Tuesday, June 14, 2011

The Good and the Bad of Previous/Current Exchangers' Blogs

Yes, I realize that's an obnoxiously long title, but that's unimportant. Yes, I realize this is my second post today, but I feel this is something good to share. Anyway, on to the point of this post.

Reading the blogs of current exchange students (inbounds) is often fun and interesting. They help give a bit of insight into what it's like to be an exchange student. The blogs sometimes let you know some useful tips about applications, packing and interviews. You usually get to read great stories and see awesome pictures. You can often also learn a bit about another country through the experiences of another. All those things are great and are what make reading blogs fun. They give you good emotions when thinking about exchange. However, reading inbounders' blogs can also leave you with... not-so-good feelings.

Right now, it's that time when inbounds are preparing to leave their host countries. They're having to say "goodbye" once again. That in itself is sad, but when you really think about it, it's even sadder. Sure, it sucked leaving their family, friends, home and life in their home countries, but they knew they would be back in a year's time. When they're saying "goodbye" now, they have no idea when they'll get to return to what is for many a second home. Some don't know if they will even ever be able to return. They're having to say their goodbyes knowing full well they can never relive that year. Sure, they can come back, but it will never be the same. They'll never again have the opportunity to live as an exchange student. It will never be the same experience.

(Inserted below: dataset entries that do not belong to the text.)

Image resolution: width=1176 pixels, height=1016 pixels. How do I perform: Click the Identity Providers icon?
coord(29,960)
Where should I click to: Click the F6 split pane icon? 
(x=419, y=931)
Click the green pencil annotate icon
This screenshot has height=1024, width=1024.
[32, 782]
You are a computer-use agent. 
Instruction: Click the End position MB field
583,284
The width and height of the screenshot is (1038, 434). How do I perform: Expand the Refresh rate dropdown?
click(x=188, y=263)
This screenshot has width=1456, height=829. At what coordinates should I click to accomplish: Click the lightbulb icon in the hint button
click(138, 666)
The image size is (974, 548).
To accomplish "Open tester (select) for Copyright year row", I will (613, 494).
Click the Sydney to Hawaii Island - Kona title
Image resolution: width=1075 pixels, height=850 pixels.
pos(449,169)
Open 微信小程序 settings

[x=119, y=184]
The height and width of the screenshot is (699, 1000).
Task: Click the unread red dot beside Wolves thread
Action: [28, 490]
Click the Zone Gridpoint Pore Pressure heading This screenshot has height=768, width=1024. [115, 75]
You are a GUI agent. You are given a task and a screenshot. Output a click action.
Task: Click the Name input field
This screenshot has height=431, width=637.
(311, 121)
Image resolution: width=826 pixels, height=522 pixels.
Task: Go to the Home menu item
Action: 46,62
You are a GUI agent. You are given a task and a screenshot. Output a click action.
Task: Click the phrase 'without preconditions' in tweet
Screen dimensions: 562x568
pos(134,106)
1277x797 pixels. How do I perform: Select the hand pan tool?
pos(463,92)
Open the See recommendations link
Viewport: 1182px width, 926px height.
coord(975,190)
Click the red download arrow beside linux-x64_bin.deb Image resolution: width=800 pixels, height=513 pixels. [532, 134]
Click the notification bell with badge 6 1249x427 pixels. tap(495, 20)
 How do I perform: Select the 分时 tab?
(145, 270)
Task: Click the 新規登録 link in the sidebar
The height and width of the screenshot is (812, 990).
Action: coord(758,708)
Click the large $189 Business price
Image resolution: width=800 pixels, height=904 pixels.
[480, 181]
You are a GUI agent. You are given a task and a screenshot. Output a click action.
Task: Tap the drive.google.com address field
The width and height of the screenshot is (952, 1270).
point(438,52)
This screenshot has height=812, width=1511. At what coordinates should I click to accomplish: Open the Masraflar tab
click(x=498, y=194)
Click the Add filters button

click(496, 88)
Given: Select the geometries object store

It's at this time that I hate to read blogs. The inbounds are reminicing about their years. They're making lists of things they'll miss. They're talking about how much they wish they could stay; wish they could relive this year. It makes me think about how that's going to be me in a year's time. It's something I'm not at all looking forward to. If I wasn't confident that my exchange year will be worth the pain at the end, such a realization would almost be enough to make me doubt my resolve to go through with this. However, I am confident. I know this year will be amazing. It will be worth any pain, any hardships I'll face. But I also know that it's up to me to make it so. I'm the one who has to make this next year amazing. I know I can do it. I will do it. No doubt about it.